Hi, I am trying to implement a simple discrete action masking in rllib. The idea is to have the entire action space (182) available at the beginning of an episode and once the action has been chosen it cannot be picked again, so it’s an ever decreasing action space. I have read through the related examples on GitHub including action_masking.py and action_mask_env.py, as well as some previous posts on the forum so I do have some vague idea. However I keep getting the same error message when I am initiating the algo.

Also is it mandatory to set the framework to “framework”: “tf2” when calling the custom model? You can find snippets of the code below. Thank you very much!
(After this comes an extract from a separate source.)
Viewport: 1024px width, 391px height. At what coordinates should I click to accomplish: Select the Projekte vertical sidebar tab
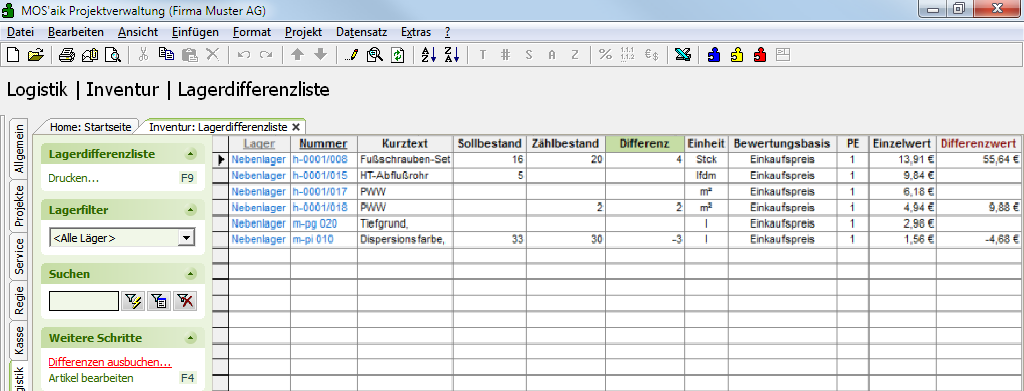(x=19, y=206)
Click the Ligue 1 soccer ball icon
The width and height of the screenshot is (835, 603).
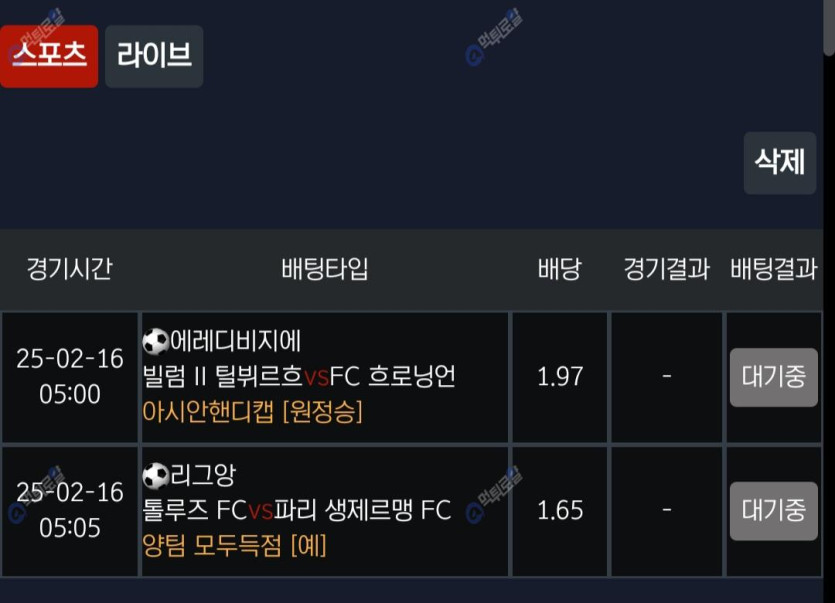pyautogui.click(x=156, y=475)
class ActionMaskEnv(gym.Env):
    
    def __init__(self, env_config):
        super(ActionMaskEnv, self).__init__()
        
        # Define observation space
        self.observation_space = Dict({
            "observations": Box(low=0, high=1, shape=(910,), dtype=np.int32),
            "action_mask": Box(0, 1, shape=(182,)),
        })
        
        # Define action space
        self.action_space = Discrete(182)
        
        # action mask (initially all actions possible)
        # updates mask at every step until entire array is zeros
        self.mask = np.ones(182, dtype=np.float32)

.......
class ActionMaskModel(TFModelV2):
    """Model that handles simple discrete action masking.
    This assumes the outputs are logits for a single Categorical action dist.
    Getting this to work with a more complex output (e.g., if the action space
    is a tuple of several distributions) is also possible but left as an
    exercise to the reader.
    """

    def __init__(
            self, obs_space, action_space, num_outputs, model_config, name, **kwargs
    ):
        orig_space = getattr(obs_space, "original_space", obs_space)
        assert (
                isinstance(orig_space, Dict)
                and "action_mask" in orig_space.spaces
                and "observations" in orig_space.spaces
        )
        

        super().__init__(obs_space, action_space, num_outputs, model_config, name)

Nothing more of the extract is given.